Signal child process(es) when pdm receives a signal
Is your feature request related to a problem? Please describe.
When using pdm run, the target process is executed as a child of pdm, and is subsequently passed stdin/stdout. The child process then becomes interactible by the end user, including via signals.
In a Docker container, pdm becomes pid 1, not the Python script. Docker's behavior on executing docker stop is to send a SIGTERM to only pid 1, which pid 1 is responsible for propogating to its children if applicable.
Because pdm does not currently propogate signals to child processes, it is not possible to use Docker's normal signaling behavior to safely shutdown a Python script executed by pdm. Instead, the request to stop will stall until Docker SIGKILLs pid 1, after 10 seconds of waiting.
Describe the solution you'd like
pdm should propogate signals to the child process to be handled.
Other Notes
I have prepared a small test environment locking pdm==2.1.1. With a docker daemon running, do the following:
make build runmake logs(to demonstrate the script executing)make stop(sending SIGTERM to the container's pid 1)
Note that in 3, the command stalls for 10 seconds; this is Docker's behavior, expecting pid 1 to shut down gracefully in that time or else it will SIGKILL pid 1 and forcibly close the container.
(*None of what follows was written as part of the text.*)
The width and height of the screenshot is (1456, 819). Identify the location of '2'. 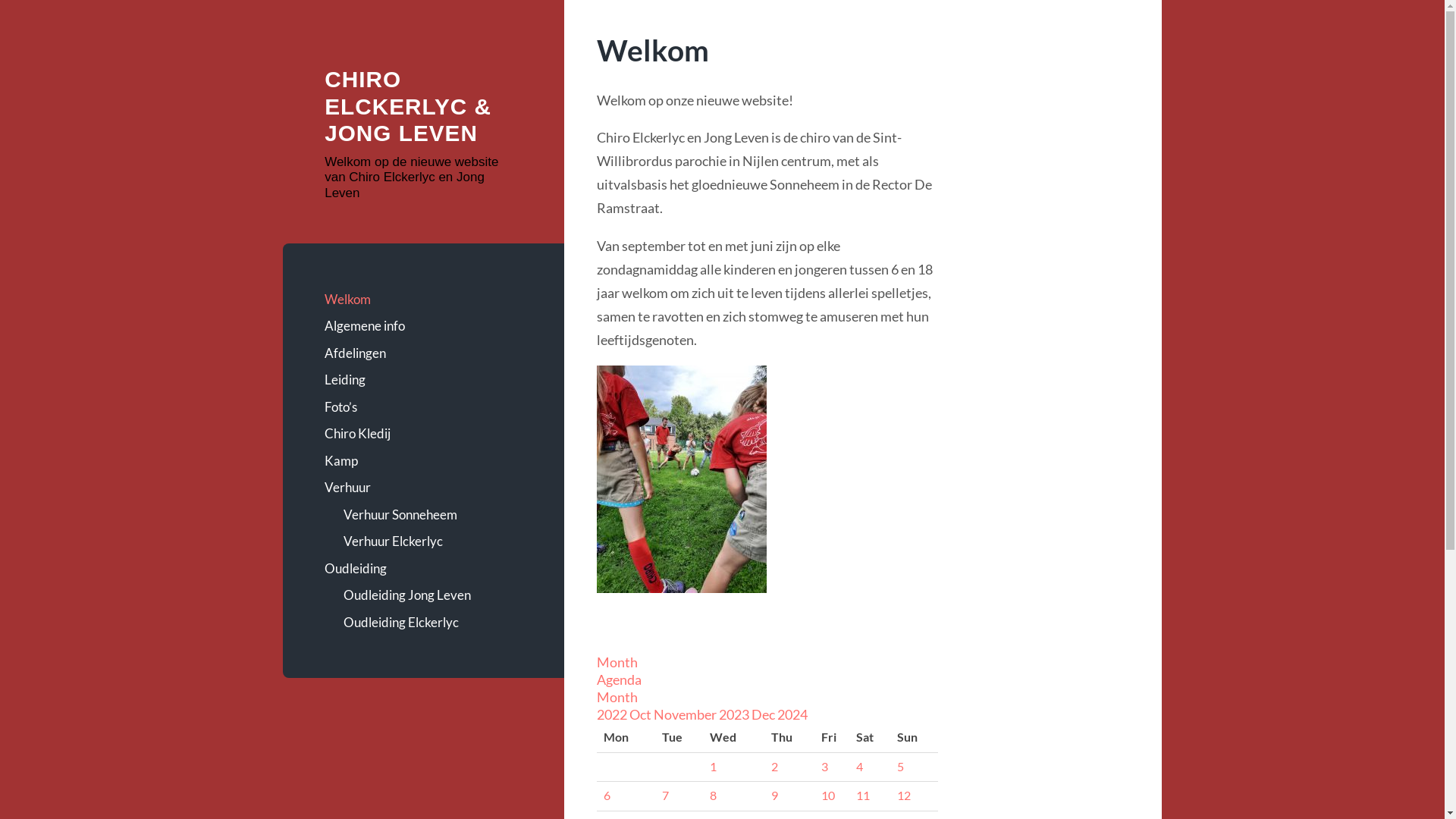
(771, 766).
Python's subprocess doesn't offer a good mechanism to forward ALL signals, you can only enumerate the signal list and handle them by subprocess.send_signal. With that said, PDM is by no means a good process for Docker's number 1 process, and you shouldn't rely on that.
Maybe you should kill group instead of just killing the pid=1
I wrote most of the block below before a friend pointed out this part of pdm's documentation. This will let us sidestep the issue and not depend on pdm as pid=1. However, pdm having the capability to signal child processes based on received signals would be beneficial, and utilities such as doppler have this capability. That said, I will leave the feature up to you
I think that behavior of enumerating the signal list and handling each, rather than all, is the standard. I haven't looked to see what pdm currently does with signals, but I can say that it at least appears to ignore SIGTERM; you can preserve this behavior by handling each of the transmissible signals in the same way, passing them to all known child processes, without inspecting further.
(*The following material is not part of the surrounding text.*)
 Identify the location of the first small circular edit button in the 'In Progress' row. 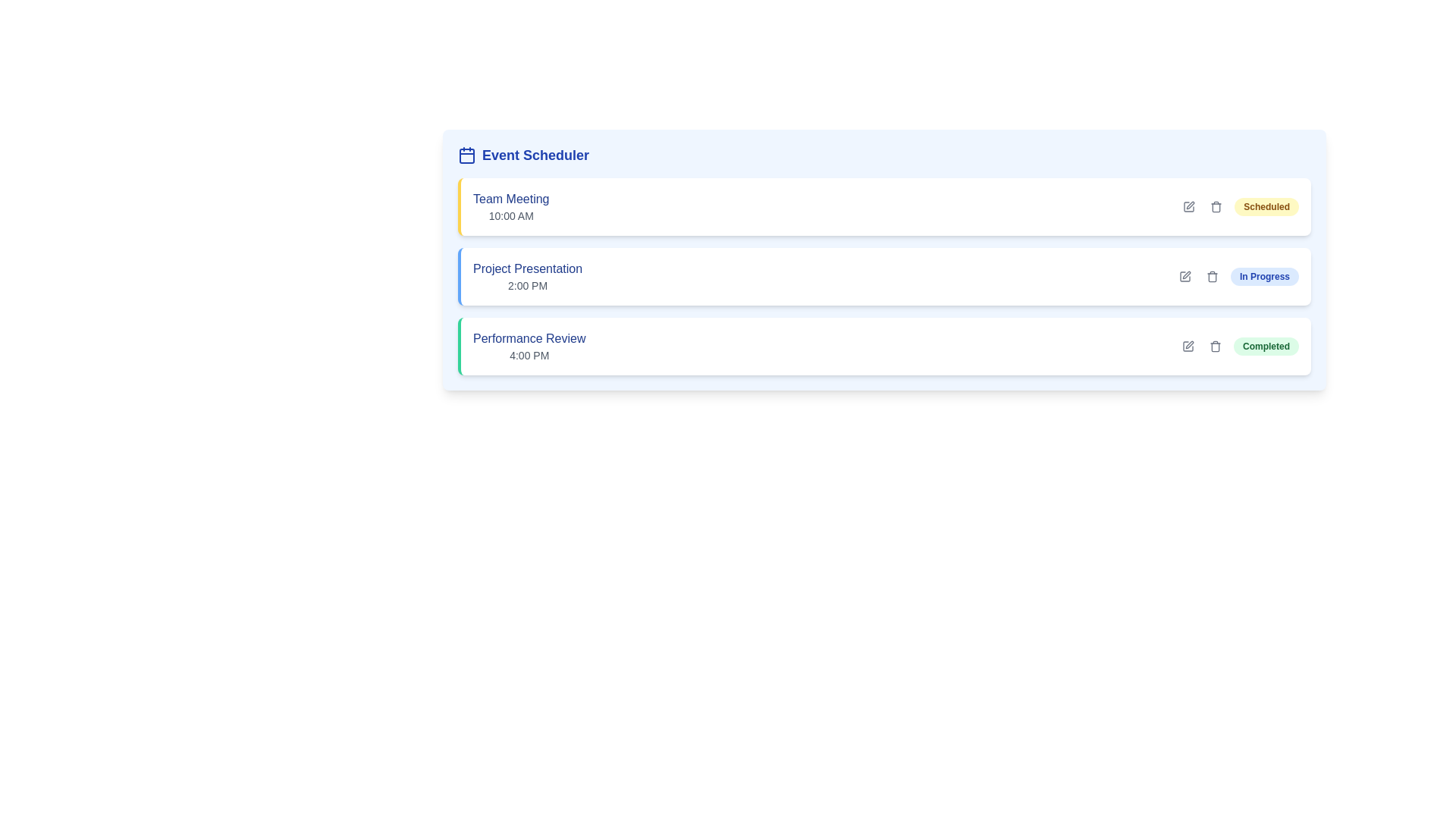
(1184, 277).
Unfortunately, there is no way offered by Docker to signal a container process other than pid=1 when using docker stop or docker kill (which are the same utility with different default signals).
"The main process inside the container" is always pid=1, and is executed based on the CMD and ENTRYPOINT commands. In other words, if we want to execute a python process in Docker with its dependencies covered by pdm (barring the multi-stage build process offered in the docs), we have to do the following:
ENTRYPOINT ["pdm", "run", "python"]
CMD [...] # your python script
Or, more like our actual practice:
Dockerfile:
...
ENTRYPOINT ["pdm", "run", "python"]
docker-compose.yml:
version: "3.8"
services:
worker:
build:
context: "."
dockerfile: "./Dockerfile"
command: ./my_script.py
Theoretically, we could roll our own shutdown process by grabbing the container by ID and executing kill -SIG[NAME] [pid] targeting the process we want to shut down gracefully, but this runs the risk of failing to actually shut down the container since pid=1 would still be alive. It would be better to use Docker's built in system for this purpose.
Now it only handles SIGINT, so would adding SIGTERM and SIGKILL to the list suffice?
Adding SIGTERM would do it; adding SIGKILL would do nothing, as the kernel would step in and kill the process before the process could handle the signal.